When testing a circulation transaction in FOLIO, it's often important to be able to know that your loan transaction is going to match on a specific loan rule.

E.g., you know that you want to test the behavior of your new loan policy named "Library Long Loan Policy", but every time you check a book out, it matches on "Library Special Policy" and you can't tell why.

This can be especially true on environments where multiple people are maintaining circulation rules, because what rule matches depends not just on the rules that a library has written, but how it has defined circulation priority and the fallback policy.

So, this page outlines a technique you can use to ensure that your transaction will match on the same rule every time.

  1. Create a patron group (in Settings > Users > Patron groups) that you can use for testing. 
  2. Assign that patron group to the user you are testing with. (You do not have to leave it assigned to that user, but change it during the testing period.)
  3. In your circulation rule set, write a rule that matches on your patron group, and uses the "all" keyword for the other circulation criteria. The use of the "all" keyword should ensure that even if patron group is not your highest priority criteria, or if another rule matches, the loan should still match on the rule you want it to match on.

Example

In order to test a circulation rule, I create a patron group called "erin test" and assign it to my test user.

Then in the circulation rule file, I would write a rule that would look something like this:

g erin-test + m all + t all + s all: l library-long-loan-policy n send-no-notices r allow-all-requests o main-overdue i main-lost

With this rule in place, any time I check an item out to a patron with the group "erin test", it should match on this rule line. 

This means that I can also test multiple circulation policy pieces just by changing this one circulation line, as long as my test user is still configured with the right group.

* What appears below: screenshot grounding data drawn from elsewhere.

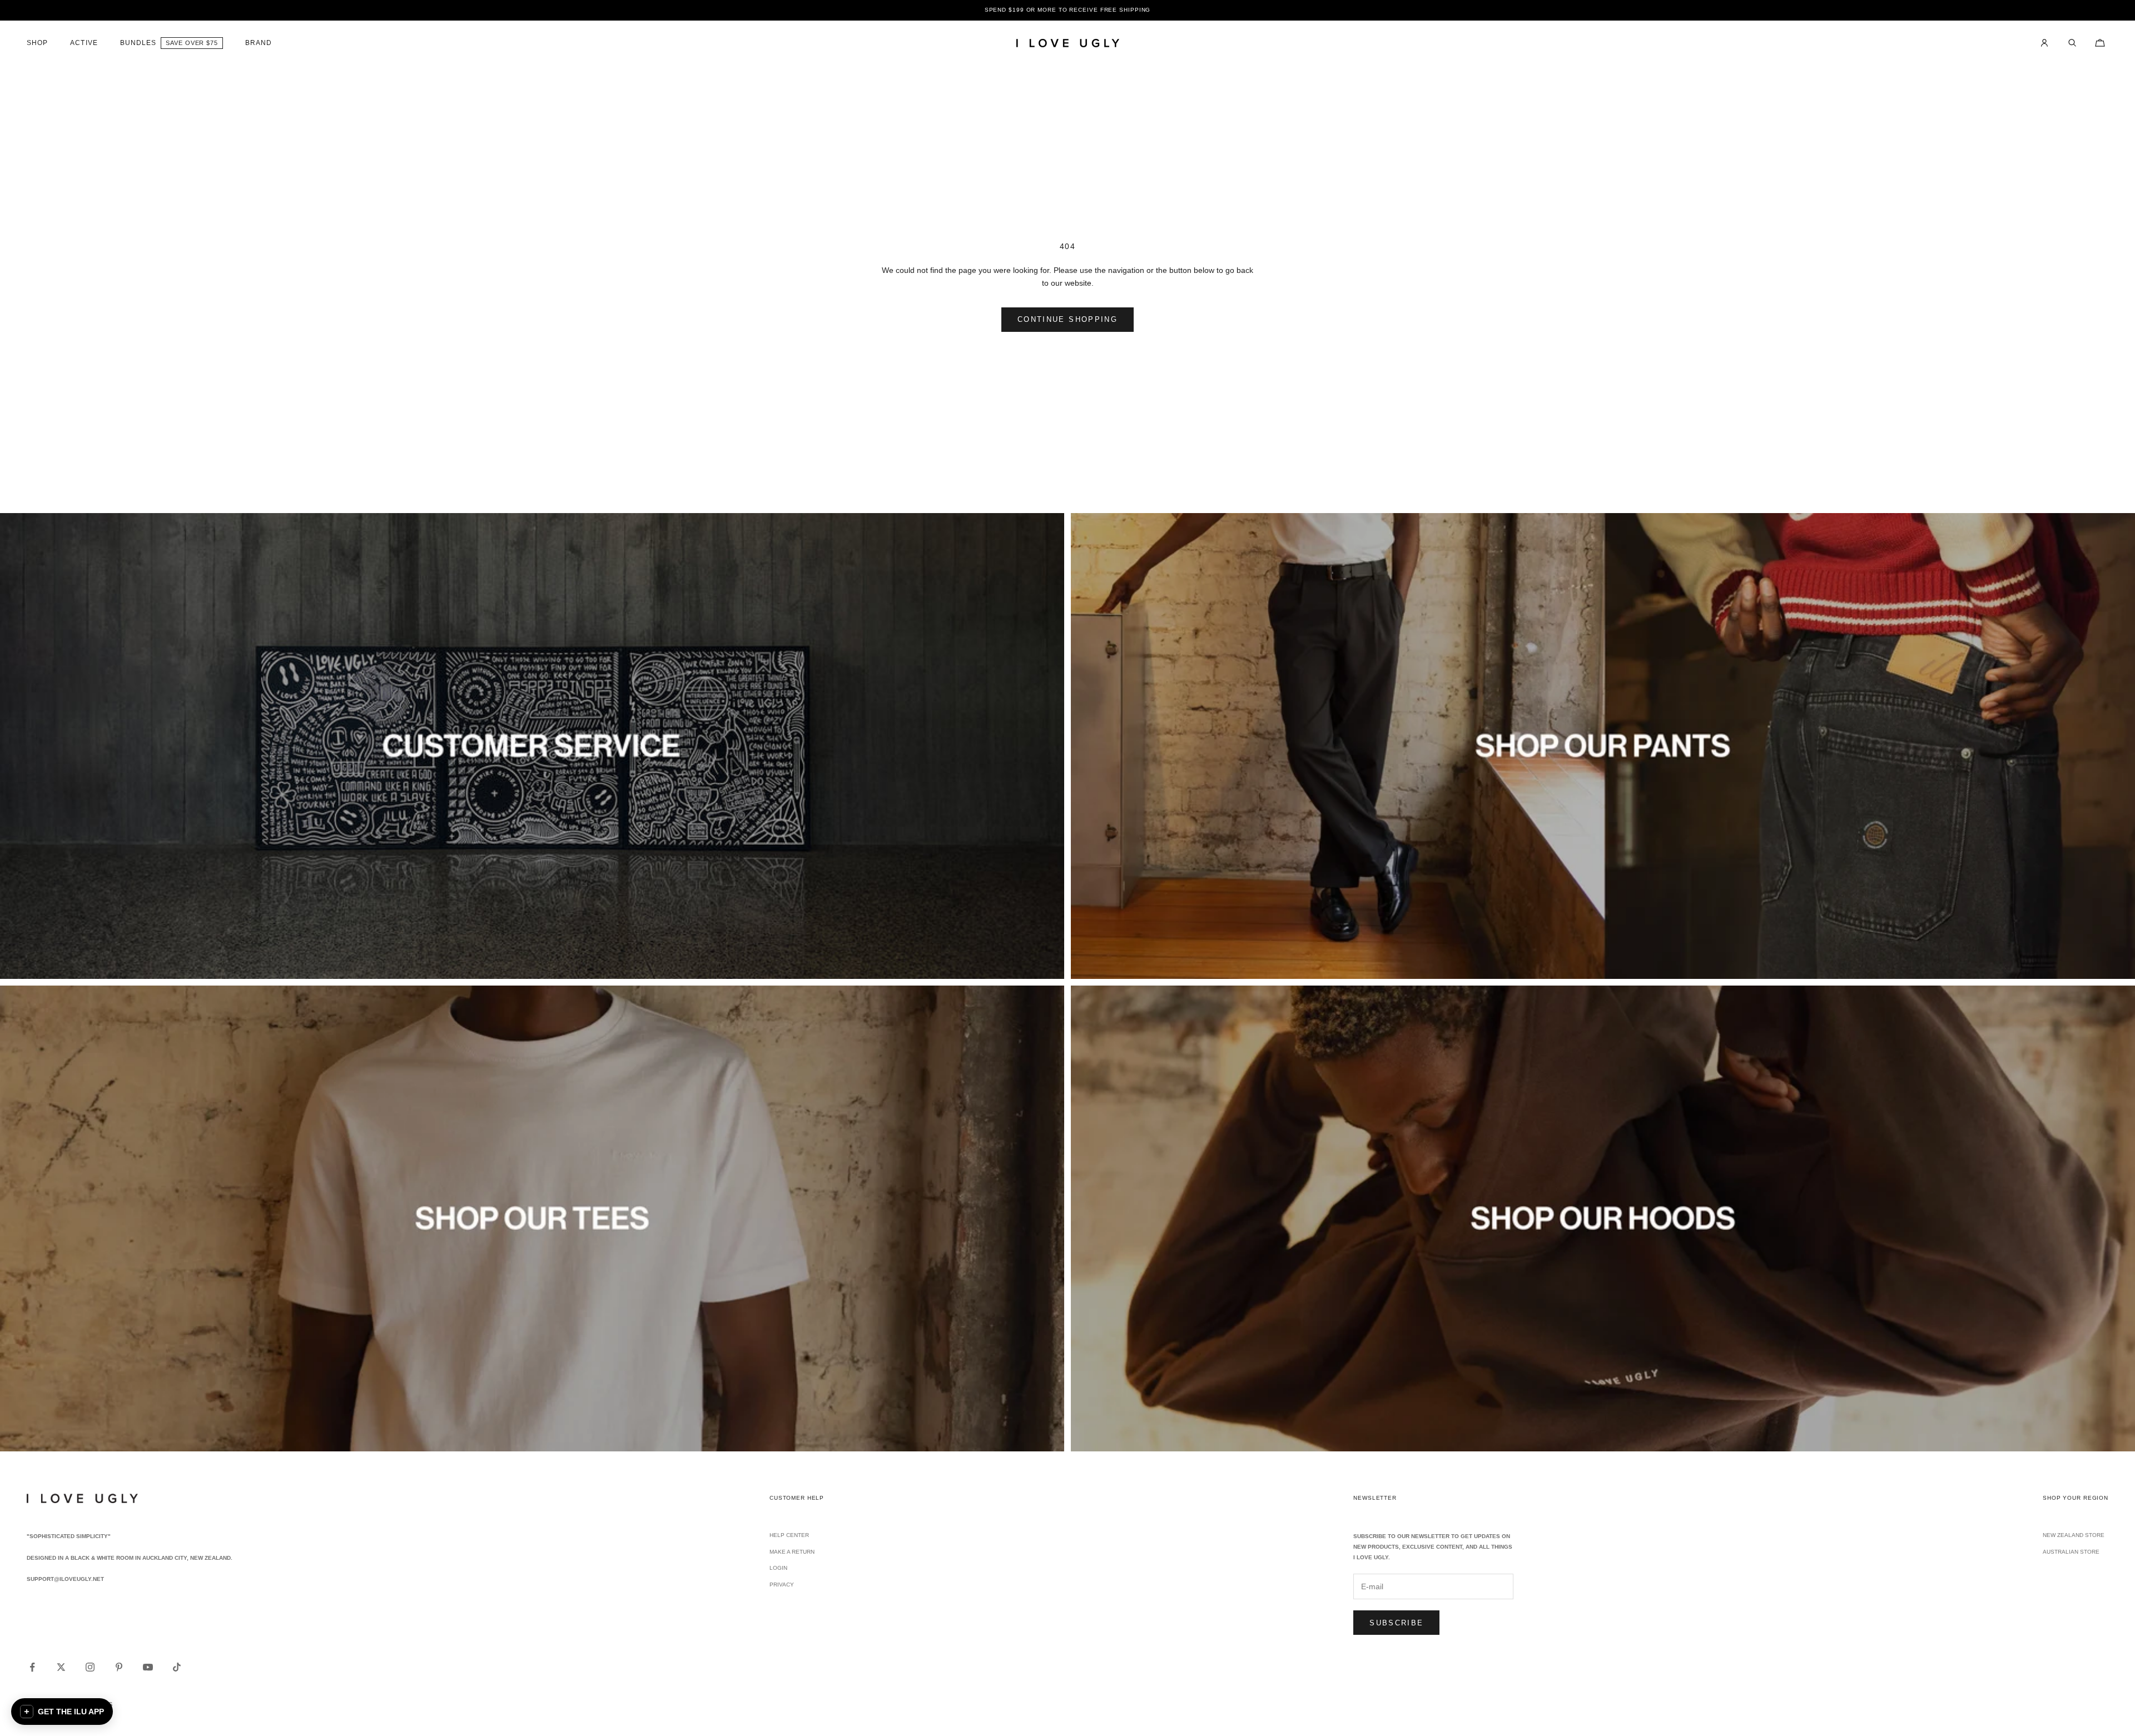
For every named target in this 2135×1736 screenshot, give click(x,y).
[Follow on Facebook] (32, 1667)
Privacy (781, 1584)
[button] (62, 1711)
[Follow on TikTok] (176, 1667)
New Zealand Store (2073, 1535)
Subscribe (1396, 1623)
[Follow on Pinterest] (119, 1667)
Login (778, 1568)
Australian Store (2071, 1552)
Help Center (789, 1535)
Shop (37, 43)
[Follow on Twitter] (61, 1667)
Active (83, 43)
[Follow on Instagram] (90, 1667)
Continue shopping (1067, 319)
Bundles (138, 43)
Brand (258, 43)
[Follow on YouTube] (147, 1667)
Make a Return (792, 1552)
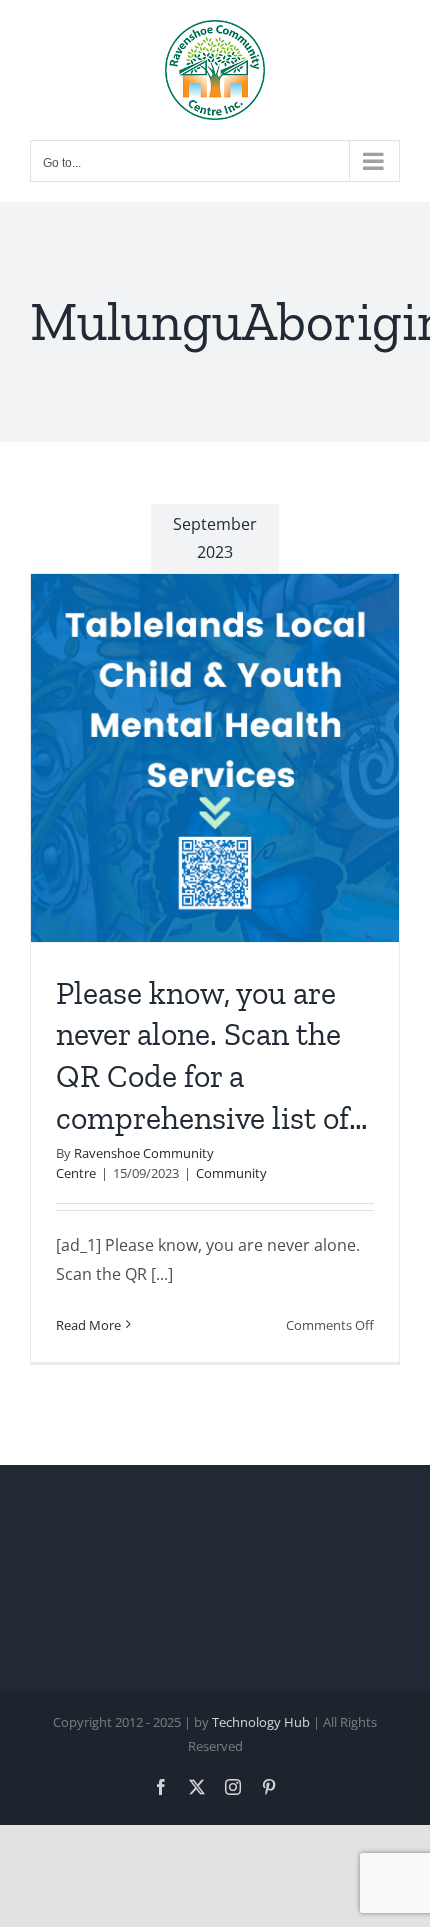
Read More (88, 1325)
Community (231, 1173)
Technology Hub (261, 1722)
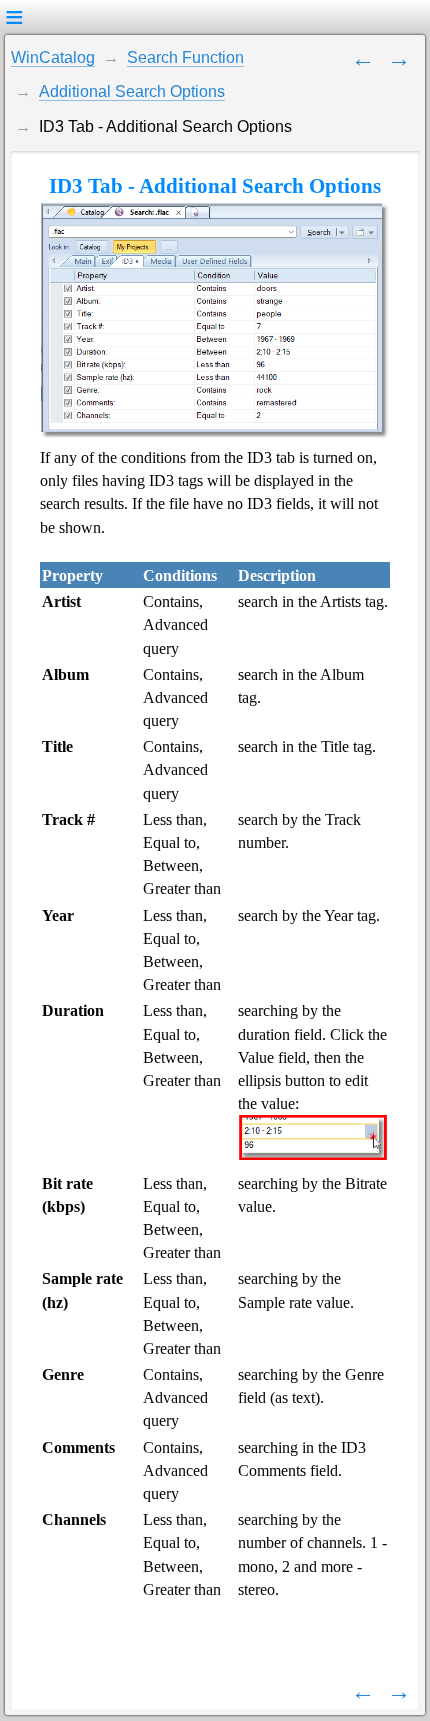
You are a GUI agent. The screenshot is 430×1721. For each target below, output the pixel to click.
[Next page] (399, 57)
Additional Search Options (132, 91)
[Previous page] (363, 57)
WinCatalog (53, 57)
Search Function (185, 57)
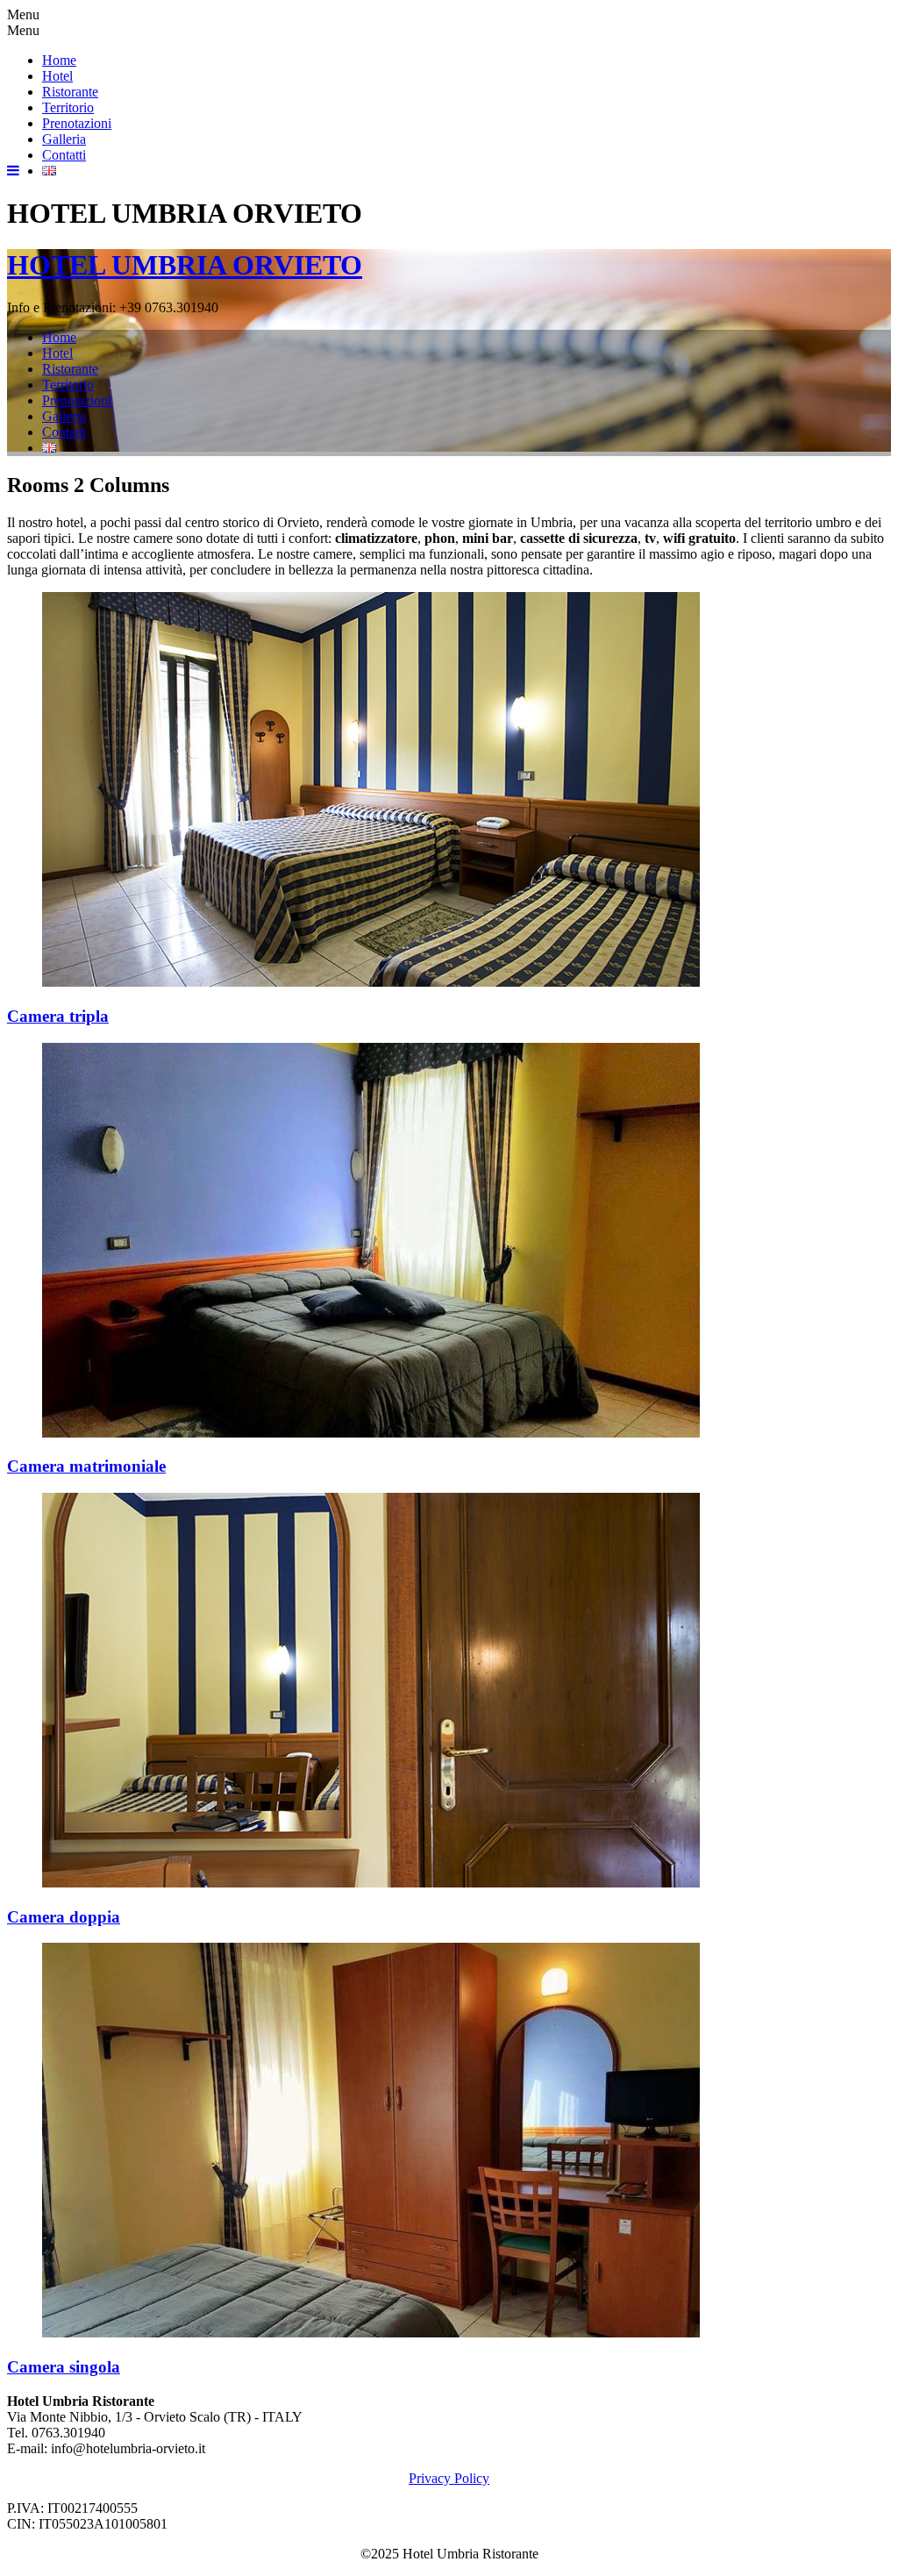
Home (59, 60)
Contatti (64, 154)
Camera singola (63, 2367)
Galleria (64, 139)
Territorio (68, 107)
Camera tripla (58, 1016)
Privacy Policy (449, 2478)
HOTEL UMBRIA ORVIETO (184, 265)
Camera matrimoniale (86, 1466)
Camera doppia (63, 1917)
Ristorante (70, 91)
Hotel (57, 75)
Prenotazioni (76, 123)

Also note this approach could be applied with any of the circ rules criteria - e.g., I could create a loan-type called "erin test loan type" and write a rule that looked like this, and it would do something similar:

g all + m all + t erin-test-loan-type + s all: l library-long-loan-policy n send-no-notices r allow-all-requests o main-overdue i main-lost

The difference in this case is that this rule always matches on the item, so it would be a useful technique if I had a test item that I was wanting to use but didn't necessarily care about the user I was doing the test loan with.